* _Description of the task_:
Present as a numbered list the lines of the records from the one containing "Given: Click the" through the one containing "This screenshot has width=1136, height=639.", both included, leaving out any blank lines.

* _Input records_:
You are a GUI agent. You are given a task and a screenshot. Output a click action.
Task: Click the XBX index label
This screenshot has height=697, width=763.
---
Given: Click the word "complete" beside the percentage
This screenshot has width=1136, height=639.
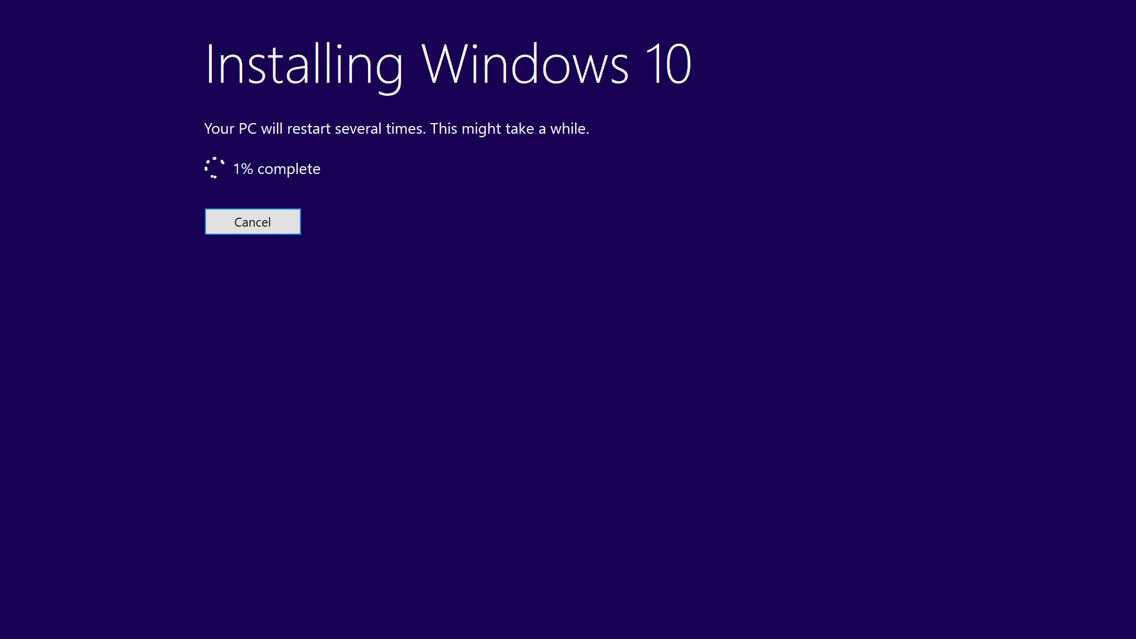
---
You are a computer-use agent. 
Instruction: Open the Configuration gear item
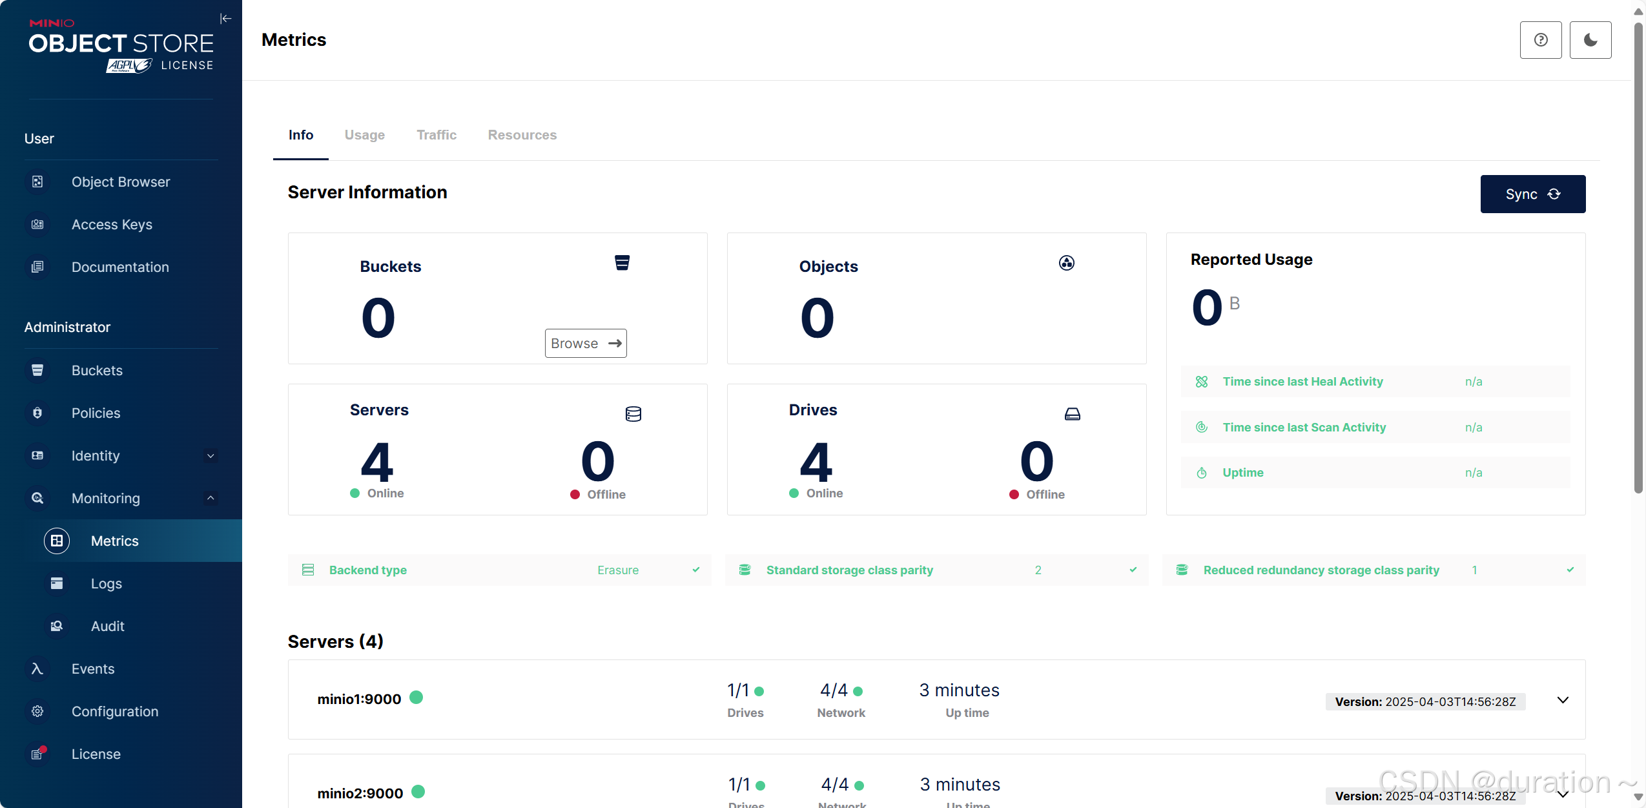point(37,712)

* _Final result_:
1. Given: Click the word "complete" beside the percentage
2. This screenshot has width=1136, height=639.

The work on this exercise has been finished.